Pomélo

Du mardi au vendredi, le meilleur de la food

image_author_Pomélo _
Par Pomélo
13 févr. · 8 mn à lire
Partager cet article :

Vous sentez quoi pour 2024 ? 26 experts répondent

Restaurateurs, journalistes, chefs, designers, consultants, photographes, communicants... : leurs prévisions et projections food pour l'année en cours

Sophie Cornibert, co-fondatrice de Fulgurances

Sète, car depuis quelques temps je sens qu’il va s’y passer des choses ! Pour moi, c’est un peu le nouveau Arles. Non loin d’une grande ville, Montpellier, plus populaire, à taille humaine, avec un véritable patrimoine culinaire et historique. Une dimension underground aussi qui peut laisser penser que tout est encore en friche et à imaginer ! Bref, j’imagine Sète comme étant la prochaine destination food où les artisans, les chef•fes et les restaurateurs vont pouvoir s’amuser !

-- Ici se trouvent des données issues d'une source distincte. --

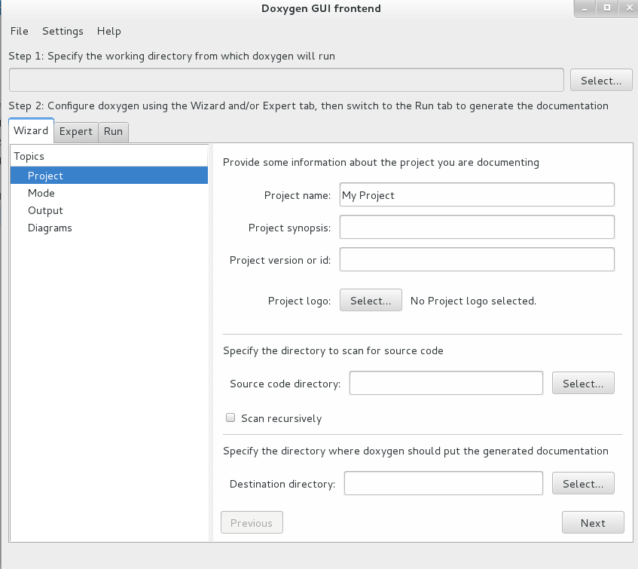
Task: Open the Help menu
Action: (x=108, y=32)
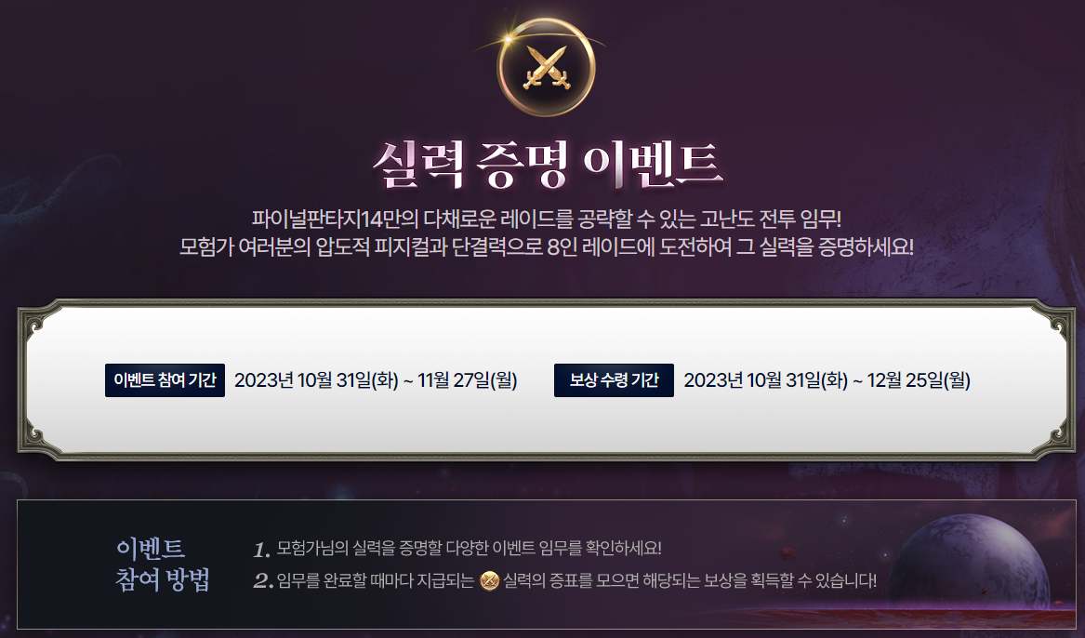Screen dimensions: 1085x638
Task: Select the 보상 수령 기간 label badge
Action: click(x=614, y=379)
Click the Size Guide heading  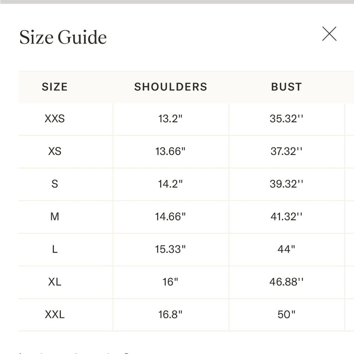coord(63,37)
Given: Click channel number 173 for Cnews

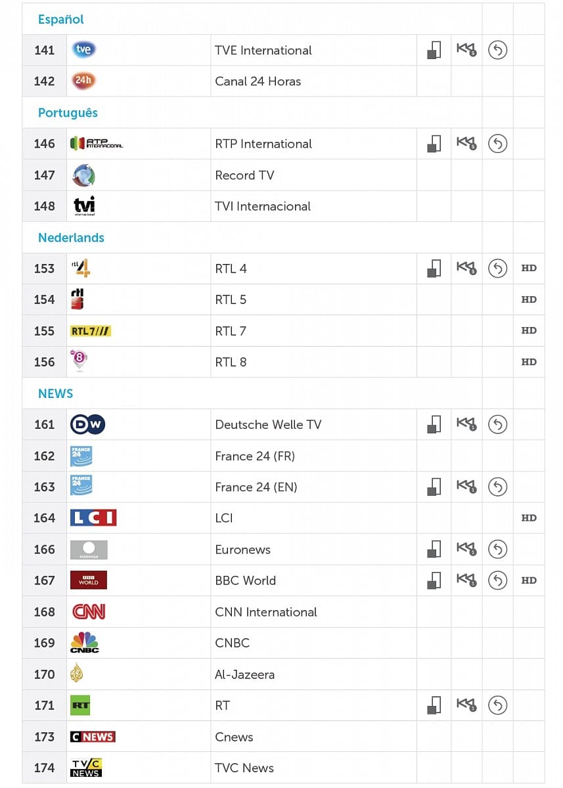Looking at the screenshot, I should point(45,737).
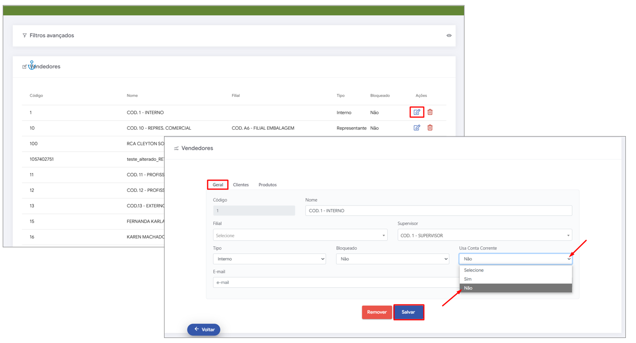Click edit icon for COD. 10 - REPRES. COMERCIAL
Viewport: 636px width, 343px height.
point(417,128)
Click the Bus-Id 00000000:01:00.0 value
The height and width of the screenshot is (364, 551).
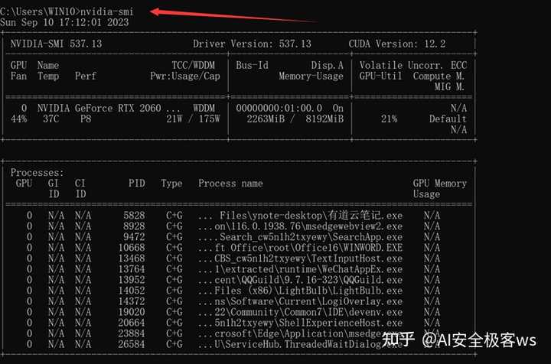[x=279, y=109]
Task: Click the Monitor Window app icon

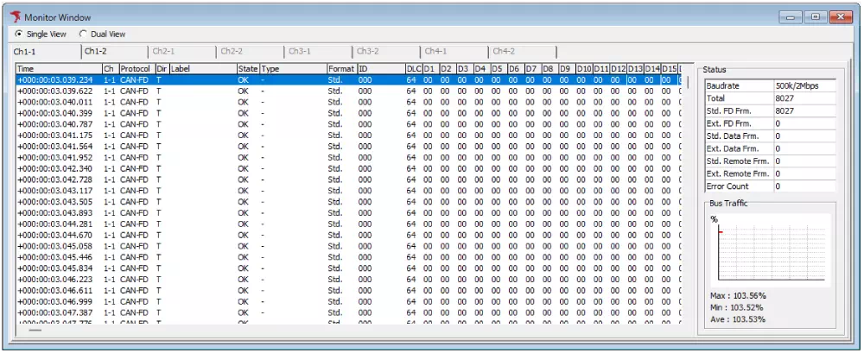Action: (x=14, y=17)
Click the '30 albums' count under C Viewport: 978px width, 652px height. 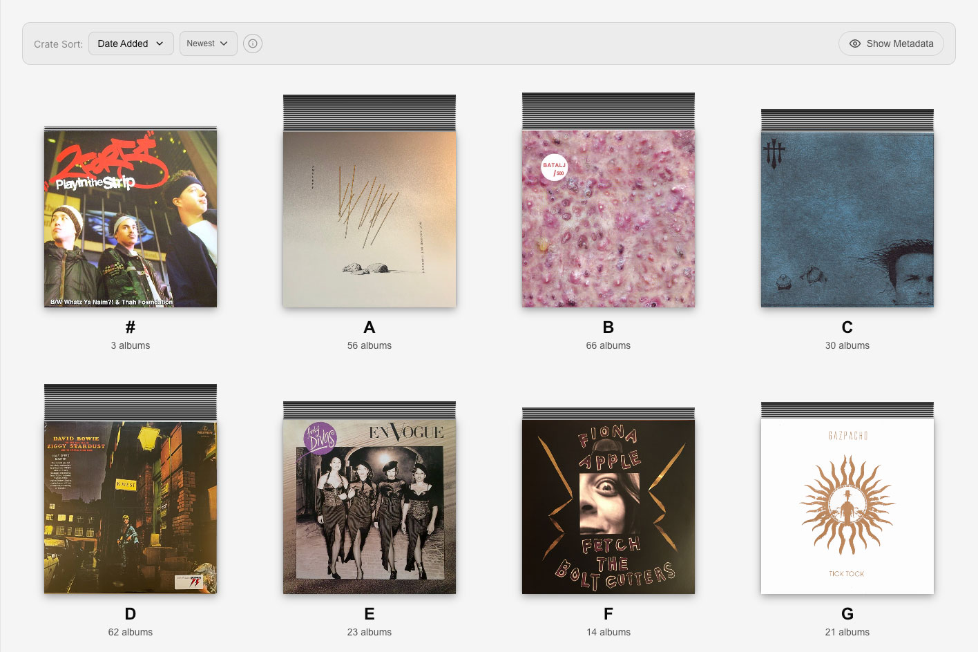tap(847, 345)
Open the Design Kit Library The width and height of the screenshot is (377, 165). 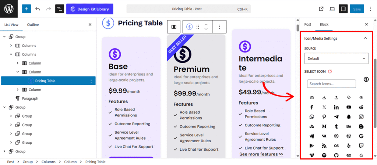tap(90, 9)
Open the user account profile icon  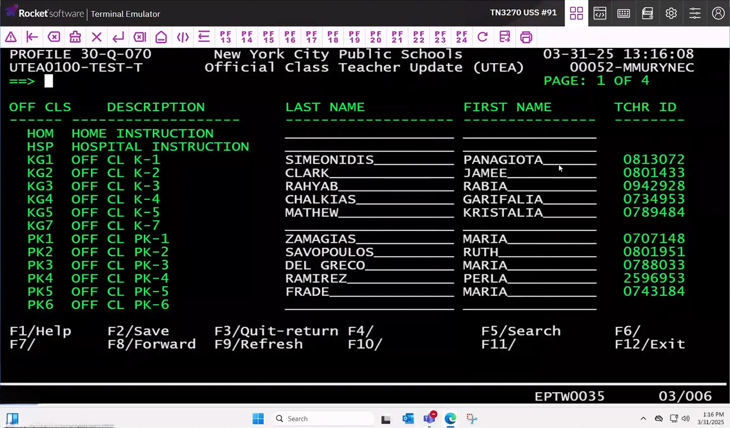[x=718, y=14]
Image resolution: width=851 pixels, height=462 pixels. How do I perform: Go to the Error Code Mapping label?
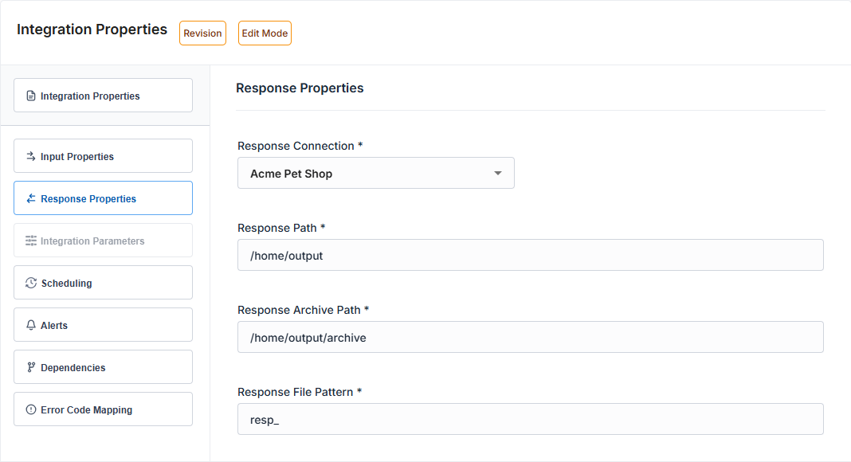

Côme de Chérisey, administrateur de nombreuses entreprises food et ancien patron de Gault & Millau

Il y a un grand mouvement qui a démarré il y a une cinquantaine d’années : celui de l’émergence de la marque « chef » par rapport à la marque “restaurant”. Un mouvement initié par Paul Bocuse avec la Nouvelle Cuisine. Aujourd’hui, on assiste à un mouvement inverse : la marque “restaurant” l’emporte sur la marque “chef”. Il y aura toujours un top 10 ou 15 des très grands chefs (généralement des chefs propriétaires) qui sont des marques très puissantes, internationales. Par contre, en dessous de ce top, les chefs vont avoir du mal à exister, même s’il y aura toujours des exceptions. C’est donc le retour des restaurateurs face aux chefs propriétaires.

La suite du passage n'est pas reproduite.